Media Buying
Pre-emption / Pre-emptible
The practice of a station replacing a scheduled commercial with another, usually because the latter advertiser paid a higher premium rate.
What is Pre-emption / Pre-emptible?
Pre-emption is the station's right to bump an advertiser whose buy was sold as pre-emptible. Pre-emptible inventory trades at a discount precisely because the advertiser accepts the risk of being displaced if a higher-paying buyer shows up. Some inventory is sold 'two-week pre-emptible', meaning it can be bumped with two weeks' notice; other tiers offer shorter or longer protection windows.

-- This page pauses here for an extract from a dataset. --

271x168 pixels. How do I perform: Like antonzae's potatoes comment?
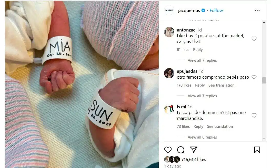tap(254, 39)
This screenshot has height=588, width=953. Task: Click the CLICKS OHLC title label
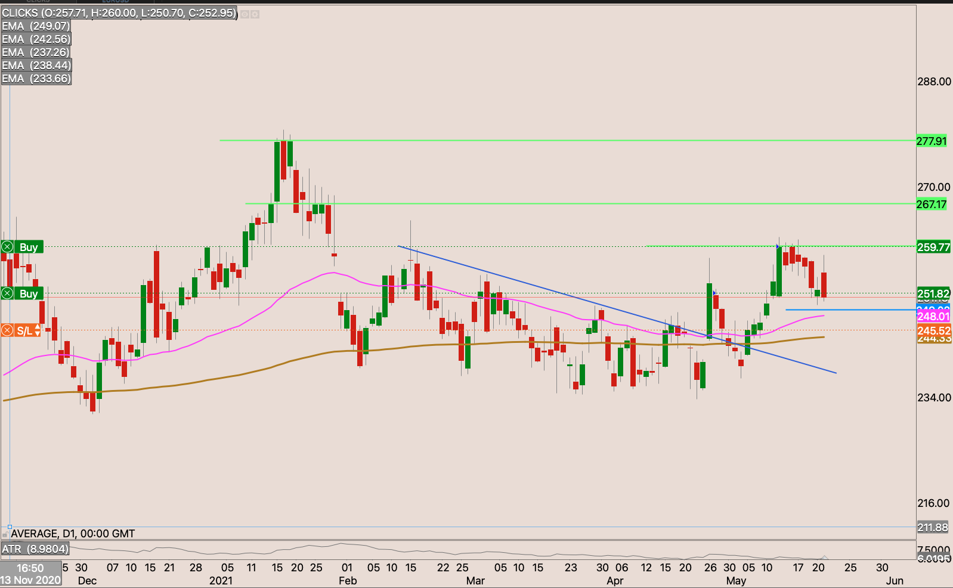coord(119,13)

Advertisers who value budget efficiency over placement certainty choose pre-emptible inventory to stretch their spend. Advertisers running time-critical promotions pay up for Fixed Position protection. The station balances the mix to maximize yield — selling pre-emptible at 70–80 percent of fixed rates, then periodically pre-empting to capture premium sales without losing the discount buyer for good.
Why it matters
Buyers purchasing pre-emptible inventory accept the distinct risk of their ad not airing in exchange for a significantly lower initial cost.
Related terms
- Fixed Position— A scheduled broadcast spot that is contractually guaranteed to air at an exact time or within a highly specific programming feature.
- Direct Sales— Advertising inventory sold by the station's internal account executives directly to local business owners, completely bypassing advertising agencies.
- Remnant Inventory— Unsold advertising space that is typically sold at a steep discount at the last minute to avoid broadcasting dead air.
- Adjacency— An advertising pod positioned immediately next to a specific, high-value program feature, such as a weather report or sports update.